April 04, 2023 (Source) – First Phosphate Corp. (CSE: PHOS) (FSE: KD0) (“First Phosphate” or the “Company“) is pleased to announce that it intends to complete a non-brokered private placement for gross proceeds of up to $2,000,000 (the “Offering“) or such greater amount as the Company may determine.
The Company intends to issue up to 1,250,000 flow-through units (“FT Units“), or such greater amount as the Company may determine, at a price of $0.80 per FT Unit. Each FT Unit will be comprised of (i) one (1) common share of the Company that will qualify as “flow-through shares” (within the meaning of subsection 66(15) of the Income Tax Act (Canada) (the “FT Shares“); and (ii) one half of one common share purchase warrant (each a “Warrant“) exercisable for one non-flow-through share in the capital of the Company (a “Share“) at a price of $1.25 for 36 months following closing of the Offering.
The Company also intends to issue up to 1,428,571 hard dollar units (“HD Units“), or such greater amount as the Company may determine, at a price of $0.70 per HD Unit.
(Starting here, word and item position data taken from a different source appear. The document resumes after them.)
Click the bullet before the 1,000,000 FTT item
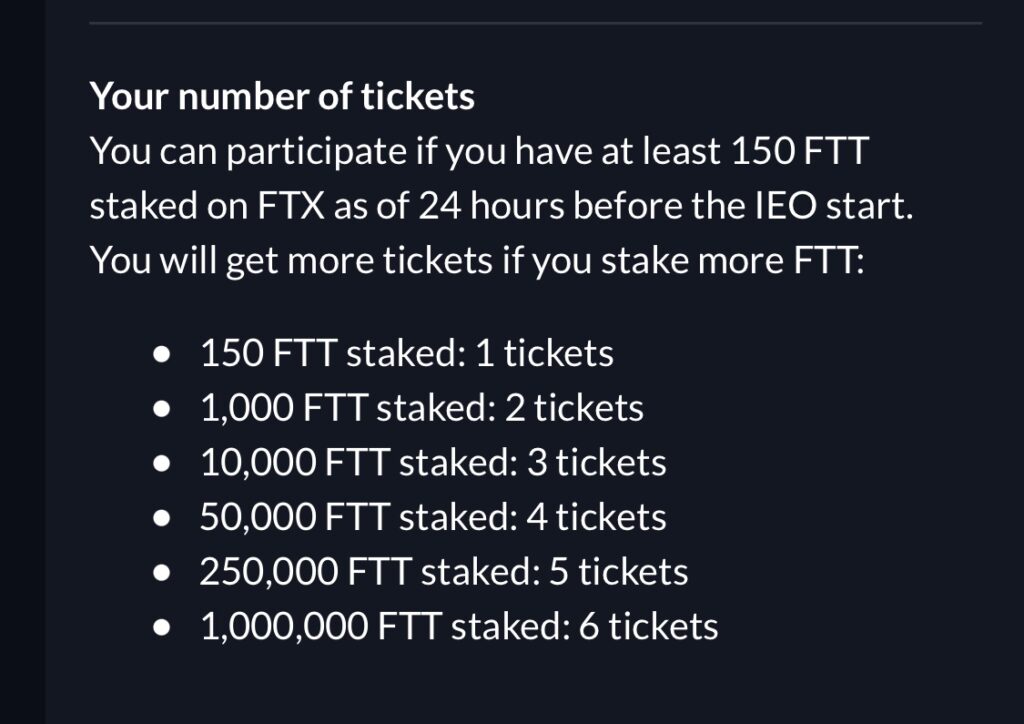This screenshot has height=724, width=1024. pyautogui.click(x=161, y=628)
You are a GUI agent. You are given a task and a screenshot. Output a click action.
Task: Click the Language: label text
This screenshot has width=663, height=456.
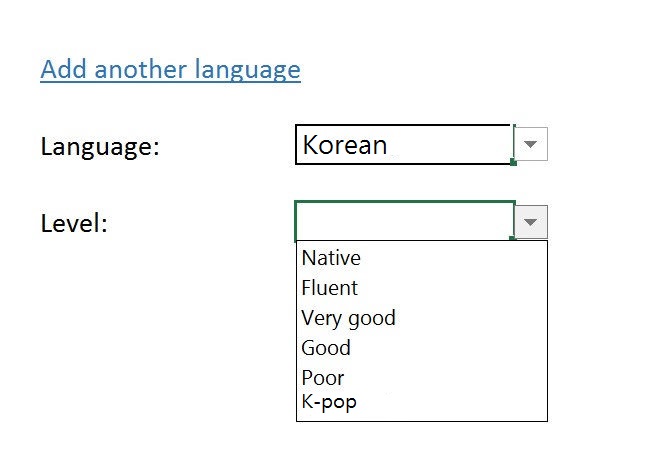click(100, 146)
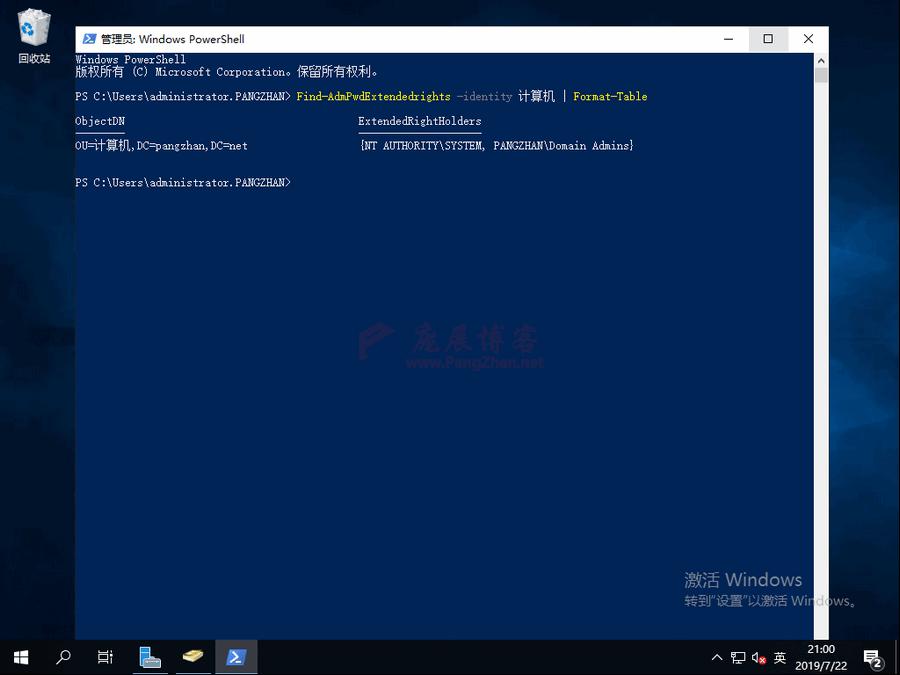Image resolution: width=900 pixels, height=675 pixels.
Task: Launch File Explorer from the taskbar
Action: [x=150, y=657]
Each HD Unit will be comprised of (i) one (1) Share; and (ii) one half of one Warrant.
The Company can elect to accelerate the expiry date of the Warrants in the event that the volume-weighted average trading price of the Shares on the Canadian Securities Exchange equals or exceeds $2.00 for any five (5) consecutive trading days, in which case the Warrants will expire thirty (30) days after the date that the Company issues a press release triggering the acceleration.
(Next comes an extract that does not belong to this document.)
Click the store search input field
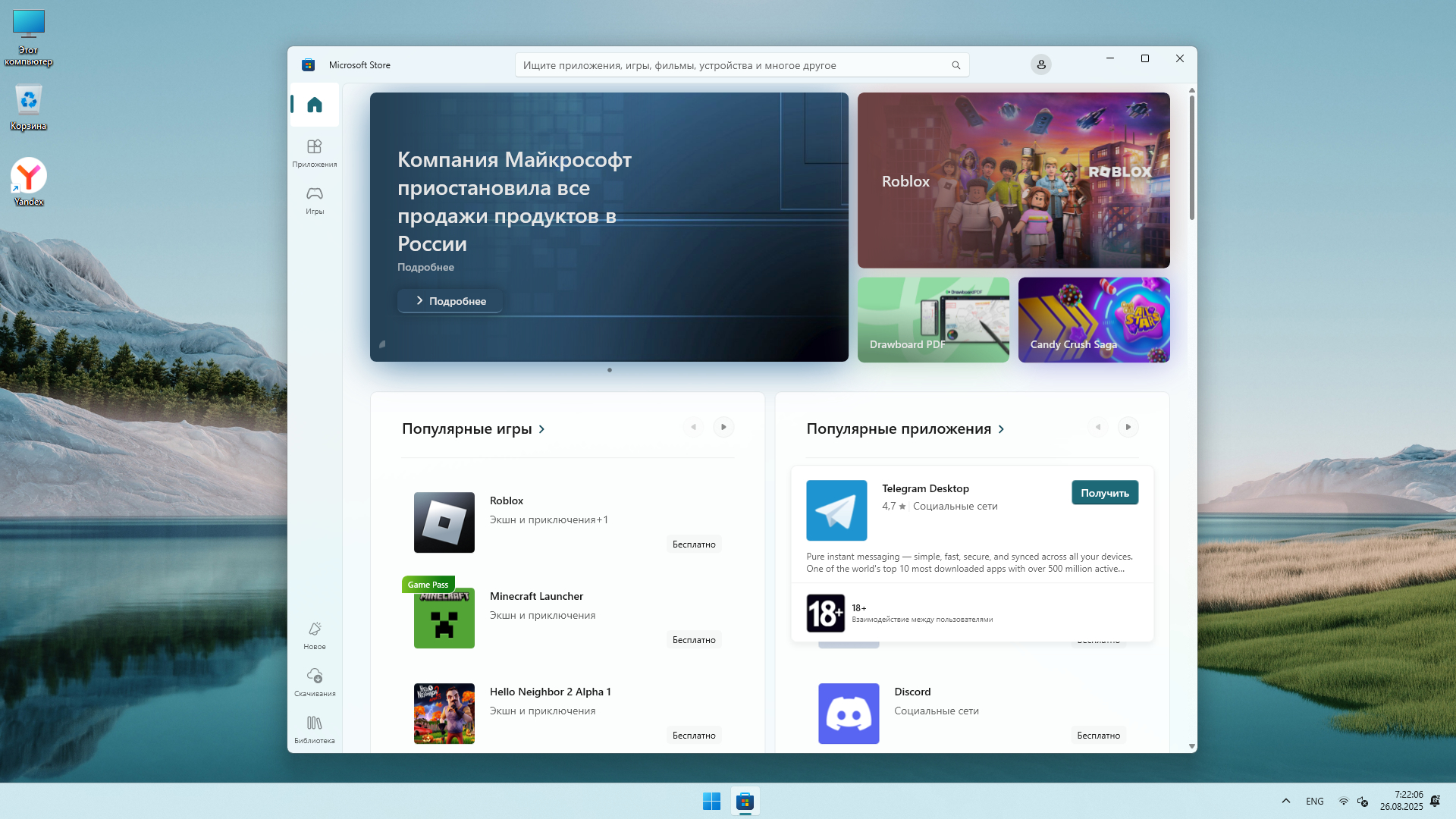 pyautogui.click(x=728, y=66)
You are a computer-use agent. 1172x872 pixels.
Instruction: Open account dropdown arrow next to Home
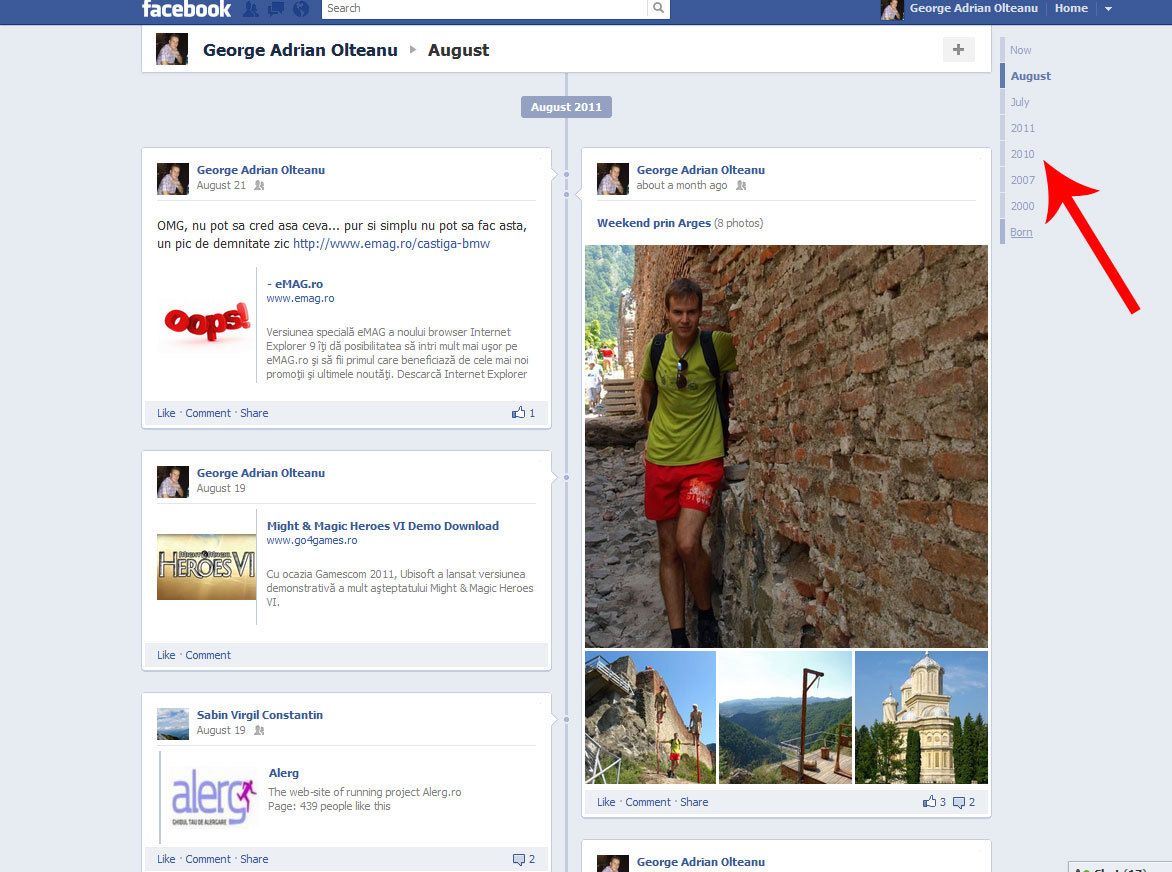pos(1108,9)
The gross proceeds from the issuance of FT Units will be used to incur “Canadian exploration expenses” that are “flow-through mining expenditures” (as such terms are defined in the Income Tax Act (Canada)) related to the Company’s mineral exploration projects, primarily for drilling at the Company’s Bégin-Lamarche and Lac à l’Orignal properties in Quebec. The proceeds from the issuance of HD Units will be used for general corporate purposes.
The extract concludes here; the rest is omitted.